A new study has found that early antibiotic use in children could cause issues with allergies and asthma.
Researchers from Rutgers University report in the study that antibiotic use in young children destroys the good bacteria in the digestive tract, and can potentially cause lifelong allergies and asthma issues.
In collaboration with researchers from New York University and the University of Zurich, the study was published in the journal Mucosal Immunology on July 16.
Researchers gave young mice water and antibiotics for nine days in the research’s first phase and then treated them with a common allergen made by dust when they reached adulthood.
Mice given any of the antibiotics, notably a commonly prescribed one called azithromycin, showed increased immunological reactions, or allergies.
According to researchers, this finding offers the first conclusive proof of a connection between antibiotic use during childhood and the later onset of asthma and allergies.
“The practical implication is simple: Avoid antibiotic use in young children whenever you can because it may elevate the risk of significant, long-term problems with allergy and/or asthma,” the study’s senior author Martin Blaser said in a release.
The researchers next checked if antibiotics affected young and elderly mice similarly.

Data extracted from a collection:
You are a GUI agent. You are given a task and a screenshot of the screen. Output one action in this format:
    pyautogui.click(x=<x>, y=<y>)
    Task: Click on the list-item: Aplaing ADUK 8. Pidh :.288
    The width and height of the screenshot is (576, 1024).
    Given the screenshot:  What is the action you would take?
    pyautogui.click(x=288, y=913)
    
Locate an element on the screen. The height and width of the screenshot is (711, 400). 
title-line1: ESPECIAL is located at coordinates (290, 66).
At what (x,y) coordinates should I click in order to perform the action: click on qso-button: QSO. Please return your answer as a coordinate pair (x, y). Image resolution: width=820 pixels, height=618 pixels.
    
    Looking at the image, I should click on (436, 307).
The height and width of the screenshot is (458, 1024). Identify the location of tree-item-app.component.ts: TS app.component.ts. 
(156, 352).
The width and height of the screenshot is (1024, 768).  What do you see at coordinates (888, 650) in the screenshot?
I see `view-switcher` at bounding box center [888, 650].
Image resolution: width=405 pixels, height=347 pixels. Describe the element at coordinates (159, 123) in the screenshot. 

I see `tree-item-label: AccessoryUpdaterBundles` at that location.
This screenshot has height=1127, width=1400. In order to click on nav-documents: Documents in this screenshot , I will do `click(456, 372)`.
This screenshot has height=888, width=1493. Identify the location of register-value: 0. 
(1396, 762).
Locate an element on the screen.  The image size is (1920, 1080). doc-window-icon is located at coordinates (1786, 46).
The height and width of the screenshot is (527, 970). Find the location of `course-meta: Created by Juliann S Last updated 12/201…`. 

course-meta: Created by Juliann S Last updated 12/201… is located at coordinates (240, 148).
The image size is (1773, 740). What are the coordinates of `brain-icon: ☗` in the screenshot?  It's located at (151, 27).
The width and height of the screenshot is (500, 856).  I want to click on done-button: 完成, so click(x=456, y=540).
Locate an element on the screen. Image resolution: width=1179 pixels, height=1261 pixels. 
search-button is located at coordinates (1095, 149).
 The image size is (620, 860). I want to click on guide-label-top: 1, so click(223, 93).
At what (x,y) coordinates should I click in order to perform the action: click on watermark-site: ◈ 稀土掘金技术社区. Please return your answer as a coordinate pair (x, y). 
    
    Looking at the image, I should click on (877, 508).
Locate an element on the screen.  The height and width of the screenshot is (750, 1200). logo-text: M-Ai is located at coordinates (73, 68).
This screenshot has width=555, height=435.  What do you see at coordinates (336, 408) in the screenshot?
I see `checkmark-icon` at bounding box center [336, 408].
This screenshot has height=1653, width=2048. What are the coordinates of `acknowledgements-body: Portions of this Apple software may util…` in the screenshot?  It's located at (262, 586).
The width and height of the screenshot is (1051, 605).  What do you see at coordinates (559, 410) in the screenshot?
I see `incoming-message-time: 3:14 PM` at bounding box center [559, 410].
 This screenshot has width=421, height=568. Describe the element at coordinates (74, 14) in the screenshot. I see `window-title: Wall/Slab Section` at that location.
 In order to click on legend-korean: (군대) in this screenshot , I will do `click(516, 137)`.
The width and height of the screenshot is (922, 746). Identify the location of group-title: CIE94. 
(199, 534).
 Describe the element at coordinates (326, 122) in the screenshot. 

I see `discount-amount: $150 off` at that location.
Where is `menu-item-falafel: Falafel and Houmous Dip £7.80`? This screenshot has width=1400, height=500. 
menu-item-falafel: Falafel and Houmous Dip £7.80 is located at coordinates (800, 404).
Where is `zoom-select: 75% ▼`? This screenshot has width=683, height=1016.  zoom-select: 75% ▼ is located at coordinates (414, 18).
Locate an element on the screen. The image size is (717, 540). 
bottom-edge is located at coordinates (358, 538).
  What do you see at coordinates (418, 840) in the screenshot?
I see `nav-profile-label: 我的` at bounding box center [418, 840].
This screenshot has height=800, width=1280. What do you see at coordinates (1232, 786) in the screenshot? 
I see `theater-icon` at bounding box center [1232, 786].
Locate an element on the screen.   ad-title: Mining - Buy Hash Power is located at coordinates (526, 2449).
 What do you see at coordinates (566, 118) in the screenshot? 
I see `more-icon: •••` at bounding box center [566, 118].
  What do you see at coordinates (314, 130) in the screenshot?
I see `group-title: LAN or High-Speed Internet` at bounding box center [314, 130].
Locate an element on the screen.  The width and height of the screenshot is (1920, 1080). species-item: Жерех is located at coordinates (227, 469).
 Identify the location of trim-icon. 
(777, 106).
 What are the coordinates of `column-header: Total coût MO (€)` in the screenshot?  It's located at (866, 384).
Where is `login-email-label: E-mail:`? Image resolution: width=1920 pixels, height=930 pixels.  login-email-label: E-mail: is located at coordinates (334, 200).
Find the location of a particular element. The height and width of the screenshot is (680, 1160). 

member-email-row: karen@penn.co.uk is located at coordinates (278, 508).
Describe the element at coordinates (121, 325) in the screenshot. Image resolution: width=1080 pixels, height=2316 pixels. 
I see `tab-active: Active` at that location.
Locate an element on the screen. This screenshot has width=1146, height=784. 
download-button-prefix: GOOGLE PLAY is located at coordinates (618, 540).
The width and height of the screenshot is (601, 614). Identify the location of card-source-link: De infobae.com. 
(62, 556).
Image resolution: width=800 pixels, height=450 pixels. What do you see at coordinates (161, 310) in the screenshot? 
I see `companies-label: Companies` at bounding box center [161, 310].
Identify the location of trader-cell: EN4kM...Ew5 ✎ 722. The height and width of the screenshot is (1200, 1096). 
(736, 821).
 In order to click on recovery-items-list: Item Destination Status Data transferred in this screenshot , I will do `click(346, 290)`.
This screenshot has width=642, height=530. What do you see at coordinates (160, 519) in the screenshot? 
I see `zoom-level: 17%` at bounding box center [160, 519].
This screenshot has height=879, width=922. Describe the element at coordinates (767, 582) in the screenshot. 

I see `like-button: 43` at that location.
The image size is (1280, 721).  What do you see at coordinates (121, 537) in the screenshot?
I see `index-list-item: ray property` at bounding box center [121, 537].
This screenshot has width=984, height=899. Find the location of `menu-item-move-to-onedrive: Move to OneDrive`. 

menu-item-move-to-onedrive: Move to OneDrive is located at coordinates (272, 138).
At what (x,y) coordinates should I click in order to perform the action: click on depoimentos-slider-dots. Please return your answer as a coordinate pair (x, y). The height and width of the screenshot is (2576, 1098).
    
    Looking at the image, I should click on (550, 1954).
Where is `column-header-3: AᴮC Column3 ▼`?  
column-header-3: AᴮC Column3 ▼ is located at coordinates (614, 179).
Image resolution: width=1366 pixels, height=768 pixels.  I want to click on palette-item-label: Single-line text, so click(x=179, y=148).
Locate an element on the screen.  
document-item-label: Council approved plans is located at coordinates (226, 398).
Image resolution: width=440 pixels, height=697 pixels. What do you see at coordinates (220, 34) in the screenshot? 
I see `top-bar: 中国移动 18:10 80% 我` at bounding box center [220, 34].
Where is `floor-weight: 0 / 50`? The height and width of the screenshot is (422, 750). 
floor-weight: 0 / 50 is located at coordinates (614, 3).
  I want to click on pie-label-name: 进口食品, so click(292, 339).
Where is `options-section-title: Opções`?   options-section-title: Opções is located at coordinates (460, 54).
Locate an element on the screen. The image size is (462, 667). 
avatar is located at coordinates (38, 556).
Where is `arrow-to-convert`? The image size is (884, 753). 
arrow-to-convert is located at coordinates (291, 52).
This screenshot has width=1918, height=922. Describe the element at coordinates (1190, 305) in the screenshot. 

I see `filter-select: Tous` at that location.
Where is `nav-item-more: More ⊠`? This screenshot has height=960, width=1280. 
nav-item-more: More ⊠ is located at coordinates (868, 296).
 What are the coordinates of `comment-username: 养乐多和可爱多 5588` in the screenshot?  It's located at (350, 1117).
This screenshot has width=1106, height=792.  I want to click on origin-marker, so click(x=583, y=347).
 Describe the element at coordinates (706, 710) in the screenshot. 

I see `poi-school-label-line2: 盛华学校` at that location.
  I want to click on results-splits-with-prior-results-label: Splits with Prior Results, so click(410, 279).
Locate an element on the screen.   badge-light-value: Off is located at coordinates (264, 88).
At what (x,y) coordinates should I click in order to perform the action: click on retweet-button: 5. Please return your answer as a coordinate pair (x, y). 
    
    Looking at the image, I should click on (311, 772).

*Brief*. Continue the article on childhood antibiotic use and allergies, starting right after its final sentence.

*Output of the task*.
According to their findings, older mice’s immunological reactions to common allergens were similar to those of mice who had not been exposed, “just as people who receive antibiotics in adulthood are no more likely to develop asthma or allergies than those who don’t.”
However, the study also suggests that parents can pass the problem to their offspring.
Mice exposed to samples treated by antibiotics reacted to dust mites more strongly than mice whose parents got samples that had not been altered by antibiotics. This result is consistent with how infant mice given antibiotics tended to respond to the allergen more strongly than those given water.
“These experiments provide strong evidence that antibiotics cause unwanted immune responses to develop via their effect on gut bacteria, but only if gut bacteria are altered in early childhood,” Blaser said.